Why then are we so careless with the topic of Mental Health. Why is it not okay to say, “I have a therapist” on social media without someone commenting, “not my business”. Why do we do that? Why don’t we keep our mouths shut or try and understand? …But while we are on the subject of “not my business”…let me be the first to tell you fella, I don’t really care how good you think your kid is at pitching, and he’s not by the way…I looked at the stats you constantly post!…but that’s not the point. I want to know why those that don’t understand how important being self-aware of one’s mental health condition are SO willing to help-out Earl with his motor issues but not willing to lend a little grace to those with mental health issues?
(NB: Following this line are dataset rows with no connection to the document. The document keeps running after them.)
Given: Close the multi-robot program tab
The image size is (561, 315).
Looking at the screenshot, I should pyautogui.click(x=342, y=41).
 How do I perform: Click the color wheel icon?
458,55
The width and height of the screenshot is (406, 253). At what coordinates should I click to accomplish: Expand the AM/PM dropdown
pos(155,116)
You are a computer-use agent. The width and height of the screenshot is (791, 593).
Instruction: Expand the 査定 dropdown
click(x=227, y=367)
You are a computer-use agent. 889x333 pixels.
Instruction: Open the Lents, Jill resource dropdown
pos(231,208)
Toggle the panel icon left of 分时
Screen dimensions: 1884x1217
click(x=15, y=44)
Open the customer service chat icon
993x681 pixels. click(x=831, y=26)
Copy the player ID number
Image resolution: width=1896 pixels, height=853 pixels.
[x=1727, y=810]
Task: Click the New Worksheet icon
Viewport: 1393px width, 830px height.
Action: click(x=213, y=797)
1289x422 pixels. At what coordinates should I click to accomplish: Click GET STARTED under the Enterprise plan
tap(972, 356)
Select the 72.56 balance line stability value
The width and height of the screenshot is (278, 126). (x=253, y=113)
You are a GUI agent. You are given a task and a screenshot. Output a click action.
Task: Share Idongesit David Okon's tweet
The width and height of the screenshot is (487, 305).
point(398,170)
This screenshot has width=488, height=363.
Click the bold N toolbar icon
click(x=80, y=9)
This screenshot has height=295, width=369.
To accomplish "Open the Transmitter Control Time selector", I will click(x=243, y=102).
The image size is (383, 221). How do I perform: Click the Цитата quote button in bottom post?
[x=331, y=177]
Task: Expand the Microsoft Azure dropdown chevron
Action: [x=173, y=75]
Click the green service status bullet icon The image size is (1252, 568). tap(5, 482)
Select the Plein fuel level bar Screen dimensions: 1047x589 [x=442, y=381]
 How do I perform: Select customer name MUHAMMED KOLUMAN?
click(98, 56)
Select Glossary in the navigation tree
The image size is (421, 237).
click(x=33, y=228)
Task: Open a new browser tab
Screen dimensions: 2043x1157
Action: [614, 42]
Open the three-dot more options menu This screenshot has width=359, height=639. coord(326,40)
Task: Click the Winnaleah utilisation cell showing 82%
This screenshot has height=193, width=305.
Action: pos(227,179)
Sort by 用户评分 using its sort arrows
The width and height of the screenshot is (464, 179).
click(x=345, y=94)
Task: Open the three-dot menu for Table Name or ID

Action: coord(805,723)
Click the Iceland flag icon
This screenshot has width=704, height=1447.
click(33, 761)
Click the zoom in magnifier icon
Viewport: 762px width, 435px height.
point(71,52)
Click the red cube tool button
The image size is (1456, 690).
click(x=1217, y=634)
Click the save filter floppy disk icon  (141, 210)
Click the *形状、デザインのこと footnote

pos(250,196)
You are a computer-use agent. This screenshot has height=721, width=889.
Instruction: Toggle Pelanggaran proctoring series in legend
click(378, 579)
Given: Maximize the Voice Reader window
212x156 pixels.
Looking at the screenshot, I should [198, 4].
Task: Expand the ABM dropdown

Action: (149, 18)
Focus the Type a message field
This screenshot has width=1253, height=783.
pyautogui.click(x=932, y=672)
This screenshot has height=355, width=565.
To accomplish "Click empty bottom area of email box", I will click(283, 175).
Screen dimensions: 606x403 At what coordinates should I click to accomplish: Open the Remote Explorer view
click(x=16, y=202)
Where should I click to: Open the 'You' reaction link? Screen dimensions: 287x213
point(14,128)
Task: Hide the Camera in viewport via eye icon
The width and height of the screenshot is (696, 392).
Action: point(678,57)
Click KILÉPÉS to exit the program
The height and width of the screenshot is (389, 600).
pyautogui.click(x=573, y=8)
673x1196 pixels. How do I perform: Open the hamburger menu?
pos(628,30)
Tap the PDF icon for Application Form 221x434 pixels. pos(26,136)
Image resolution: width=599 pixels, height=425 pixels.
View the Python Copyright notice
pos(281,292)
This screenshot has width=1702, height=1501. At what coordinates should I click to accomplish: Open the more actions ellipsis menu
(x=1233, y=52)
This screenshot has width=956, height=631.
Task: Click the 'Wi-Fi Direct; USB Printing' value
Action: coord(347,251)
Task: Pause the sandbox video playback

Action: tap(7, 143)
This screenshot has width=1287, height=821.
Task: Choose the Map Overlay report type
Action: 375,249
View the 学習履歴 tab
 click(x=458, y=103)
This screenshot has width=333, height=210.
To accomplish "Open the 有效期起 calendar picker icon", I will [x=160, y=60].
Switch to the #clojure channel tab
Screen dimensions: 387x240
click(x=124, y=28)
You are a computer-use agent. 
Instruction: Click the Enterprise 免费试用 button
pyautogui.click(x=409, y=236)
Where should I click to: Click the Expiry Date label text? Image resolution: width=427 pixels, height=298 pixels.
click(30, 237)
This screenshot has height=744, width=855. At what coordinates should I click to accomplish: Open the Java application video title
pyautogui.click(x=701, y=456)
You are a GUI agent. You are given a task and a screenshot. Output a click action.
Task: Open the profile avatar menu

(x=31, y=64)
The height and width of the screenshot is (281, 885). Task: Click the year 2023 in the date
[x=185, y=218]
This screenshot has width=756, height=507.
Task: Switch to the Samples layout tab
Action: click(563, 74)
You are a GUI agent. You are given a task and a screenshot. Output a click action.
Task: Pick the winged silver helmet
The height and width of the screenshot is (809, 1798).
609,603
Let me add this by the way….Earl’s motor can be completely replaced for a monetary amount with zero repercussions for the abuse it may have endured. Meanwhile, my mind hasn’t stop thinking about that mean thing you said, or the classic dismissal of my emotional well-being, or your attempt at diagnosing me…no…all of that has hit me on some level and let me take you one step further…you’re not the first to not get in there either. Meanwhile…there is not overhauling my mind. There is not “crate mind” that I can buy at the dealership to undo the damage.
So before you chime in with your opinion please understand that you’re adding to the stigma of admitting or understanding it’s okay to have a mental health issue. You’re making it harder for someone out there to feel vulnerable enough to admit they are struggling. You’re stereo typing something you know absolutely nothing about…and you don’t and you know you don’t. You’re adding to a world that make some people feel very alone. If you don’t want to understand it..that’s okay…I don’t want to really know in depth what it takes to make a motor work either but I promise you’ll never catch me chiming in on the subject like I know what I’m talking about.”
I know…it’s kinda heavy right? Here’s the thing, it’s extremely heavy and it’s not something everyone is okay talking about. The idea that one could talk freely about their mental health issues as they would the issues with how their car runs would be life changing for most. The idea that you could make someone feel comfortable enough for them to reach out, could be life-saving. Let that sink in for moment. Let the idea that you not understanding what someone is going through not be the reason you can’t help. You don’t have understand what someone is going through to understand they are going through it.